Calls to restore historic MV Naomh Eanna which is capsized in Grand Canal Dock

Fiona Frawley

the derelict MV Naomh Anna ship at grand canal dock

Built in the 1950s, the ship was the main mode of transport to and from the Aran Islands for over two decades and also featured in the 1996 film Michael Collins.

If you’ve walked past the ‘grave dock’ where the historic MV Naomh Eanna sits, you may have noticed the graffiti’d plea to ‘Save Our Ship’ which adorns its side. This is part of a long-standing campaign to restore ferry, a once vital resource for the Aran Islands and a huge part of Irish maritime history.

Irish artist and derelict building enthusiast Nathan Wheeler has been documenting the ships journey from proud vessel to ‘slipping into its grave’.

Built in Dublin’s Liffey Dockyard from 1956 to 1958, the MV Naomh Eanna was commissioned to replace the ageing Dun Aengus for the Aran Island Ferry service. She was one of the last major ships to be built in the Republic of Ireland, and was the main mode of transport between Galway and the Aran Islands from the 1960s until the 1980s.

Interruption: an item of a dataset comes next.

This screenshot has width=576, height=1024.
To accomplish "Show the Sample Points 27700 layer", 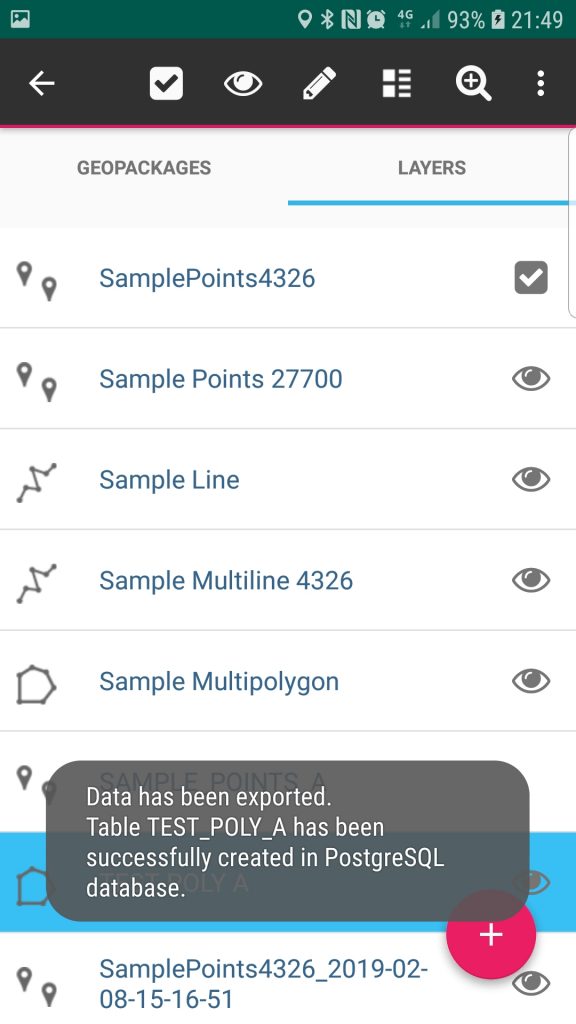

The ship was moved to Grand Canal Dock in 1989 and between then and 2014 served a number of functions, including acting as a surf shop and featuring in Michael Collins, but during this time her hull was degrading and repairs were sparse.

There have been a number of calls and campaigns to save the derelict MV Naomh Eanna over the years but as it stands the ship lays in the graving dock, ‘out of sight out of mind’.

In a Twitter thread, Wheeler has urged for Ireland not to abandon our history, and has said that the state the ship is in is a symptom of a larger problem of dereliction in this country.

To me, this is the face of dereliction in Ireland, and it’s a much bigger issue…. We see buildings being abandoned all the time, and we ignore it. And now we see a massive ship being abandoned.

It’s just such a juxtaposition: right down there in the middle of the ‘Silicon Docks’, you’ve got Irish maritime history just rotting away and it’s normalised.

No-one knew anything about it until the whole thing fell over. It’s wild when you think about it.

We mustn’t leave our history as abandoned rusting hulks, because if we do, there won’t be anything left.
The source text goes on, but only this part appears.